• Parts of the exercise
1. List the plays for which the Frank Langella text says he won Tony Awards.
2. From the Frank Langella text, print the part that opens with the words containing "On television, Langella" and closes with "series Kidding (2018–2020).".
3. According to the Frank Langella text, what company was his father president of?

• Excerpted text
BEGIN

American actor (born 1938)

Frank Alexander Langella Jr. (/lænˈdʒɛlə/; born January 1, 1938) is an American actor. He has received numerous accolades, including four Tony Awards and an Actor Award, in addition to nominations for an Academy Award, a BAFTA Award, a Primetime Emmy Award, and two Golden Globes.

Langella made his Broadway debut in the 1966 play Yerma. He went on to win four Tony Awards, his first two for Best Featured Actor in a Play playing an intellectual lizard in Edward Albee's Seascape (1975), and a wealthy and cruel landowner in Ivan Turgenev's Fortune's Fool (2002) and Best Lead Actor in a Play for his roles as Richard Nixon in Peter Morgan's Frost/Nixon (2007), an elderly man suffering from Alzheimers in Florian Zeller's The Father (2016). He was also Tony-nominated for Dracula (1979), Match (2004), and Man and Boy (2012).

Langella's reprisal of the Nixon role in the film production of Frost/Nixon directed by Ron Howard earned him an Academy Award nomination for Best Actor. Langella's other notable film roles include parts in Diary of a Mad Housewife (1970), Mel Brooks’s The Twelve Chairs (1970), Dracula (1979), Sphinx (1981),Dave (1993), The Ninth Gate (1999), Good Night, and Good Luck (2005), Starting Out in the Evening (2007), Wall Street: Money Never Sleeps (2010), All Good Things (2010), Robot & Frank (2012), Noah (2014), Captain Fantastic (2016), and The Trial of the Chicago 7 (2020).

On television, Langella portrayed Supreme Court Justice Warren Burger in the HBO movie Muhammad Ali's Greatest Fight (2013) and Senator Richard Russell Jr. in the HBO film All the Way (2016). Langella also had a recurring role as Gabriel, the KGB handler for the lead characters in the FX series The Americans (2013–2017) and Sebastian Piccirillo in the Showtime tragicomedy series Kidding (2018–2020).

==Early life and education==
Langella, an Italian American, was born on January 1, 1938 in Bayonne, New Jersey. He is the son of Angelina Barbito (1915–1993) and Frank Alexander Langella Sr. (1913–1991), a business executive who was president of The Bayonne Barrel and Drum Company. He also had one brother named Andrew and one sister named RoseMarie. Langella attended Washington Elementary School and Bayonne High School in Bayonne. After the family moved to South Orange, New Jersey, he graduated from Columbia High School in the South Orange-Maplewood School District in 1955 and later graduated from Syracuse University in 1959 with a Bachelor of Arts degree in drama.

==Career==
=== 1963–1989: Early roles and breakthrough ===
Langella appeared off-Broadway (in The Immoralist at the Bouwerie Lane Theatre in 1963 and Robert Lowell's The Old Glory in 1965 among other shows) before he made his first foray onto a Broadway stage in New York in Federico García Lorca's Yerma at the Vivian Beaumont Theater, Lincoln Center, on December 8, 1966. He followed this role by appearing in William Gibson's A Cry of Players, playing a young, highly fictionalized William Shakespeare opposite Anne Bancroft in 1968.

END

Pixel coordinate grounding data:
BEGIN

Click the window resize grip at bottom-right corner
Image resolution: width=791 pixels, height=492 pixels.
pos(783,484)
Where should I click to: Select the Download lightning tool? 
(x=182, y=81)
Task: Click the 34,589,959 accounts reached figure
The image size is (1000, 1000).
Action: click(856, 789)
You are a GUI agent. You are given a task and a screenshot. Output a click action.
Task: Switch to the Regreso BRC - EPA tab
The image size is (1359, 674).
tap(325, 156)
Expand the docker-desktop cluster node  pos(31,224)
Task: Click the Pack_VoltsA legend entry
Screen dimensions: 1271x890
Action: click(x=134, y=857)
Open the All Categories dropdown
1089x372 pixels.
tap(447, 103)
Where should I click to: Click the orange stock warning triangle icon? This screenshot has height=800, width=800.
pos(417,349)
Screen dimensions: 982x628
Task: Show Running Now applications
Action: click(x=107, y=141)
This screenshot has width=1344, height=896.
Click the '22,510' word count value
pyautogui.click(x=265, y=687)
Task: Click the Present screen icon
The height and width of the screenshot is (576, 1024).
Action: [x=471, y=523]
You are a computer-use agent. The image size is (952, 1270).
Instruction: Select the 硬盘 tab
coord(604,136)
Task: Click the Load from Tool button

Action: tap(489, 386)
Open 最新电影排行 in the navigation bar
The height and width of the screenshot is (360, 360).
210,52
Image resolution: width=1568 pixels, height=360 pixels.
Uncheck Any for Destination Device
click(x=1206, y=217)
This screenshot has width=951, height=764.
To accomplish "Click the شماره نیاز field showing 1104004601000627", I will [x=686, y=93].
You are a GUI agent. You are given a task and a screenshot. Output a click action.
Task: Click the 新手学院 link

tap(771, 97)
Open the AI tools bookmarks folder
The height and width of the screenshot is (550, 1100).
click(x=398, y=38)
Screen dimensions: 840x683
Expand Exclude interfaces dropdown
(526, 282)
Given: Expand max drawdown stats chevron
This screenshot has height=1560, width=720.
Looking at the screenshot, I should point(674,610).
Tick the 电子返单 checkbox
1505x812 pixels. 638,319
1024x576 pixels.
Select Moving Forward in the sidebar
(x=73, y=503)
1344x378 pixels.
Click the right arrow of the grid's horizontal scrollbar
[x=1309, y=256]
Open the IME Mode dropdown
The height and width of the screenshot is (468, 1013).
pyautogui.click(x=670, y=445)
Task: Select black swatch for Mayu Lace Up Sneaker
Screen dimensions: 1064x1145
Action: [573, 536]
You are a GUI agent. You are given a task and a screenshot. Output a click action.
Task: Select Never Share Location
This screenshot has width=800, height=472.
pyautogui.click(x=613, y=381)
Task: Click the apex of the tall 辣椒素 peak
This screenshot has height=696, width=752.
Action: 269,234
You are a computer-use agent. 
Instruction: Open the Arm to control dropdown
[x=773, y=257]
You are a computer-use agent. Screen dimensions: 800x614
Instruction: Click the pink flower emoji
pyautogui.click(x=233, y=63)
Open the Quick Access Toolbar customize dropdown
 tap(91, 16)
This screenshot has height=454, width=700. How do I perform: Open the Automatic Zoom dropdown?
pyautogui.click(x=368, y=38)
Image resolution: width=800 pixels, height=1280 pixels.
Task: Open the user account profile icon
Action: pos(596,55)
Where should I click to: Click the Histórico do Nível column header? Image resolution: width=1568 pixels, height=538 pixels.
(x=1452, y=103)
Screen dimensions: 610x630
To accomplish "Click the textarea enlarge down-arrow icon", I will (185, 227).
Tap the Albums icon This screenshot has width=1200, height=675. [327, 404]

END

• Results
1. Seascape, Fortune's Fool, Frost/Nixon, The Father

2.
On television, Langella portrayed Supreme Court Justice Warren Burger in the HBO movie Muhammad Ali's Greatest Fight (2013) and Senator Richard Russell Jr. in the HBO film All the Way (2016). Langella also had a recurring role as Gabriel, the KGB handler for the lead characters in the FX series The Americans (2013–2017) and Sebastian Piccirillo in the Showtime tragicomedy series Kidding (2018–2020).

3. The Bayonne Barrel and Drum Company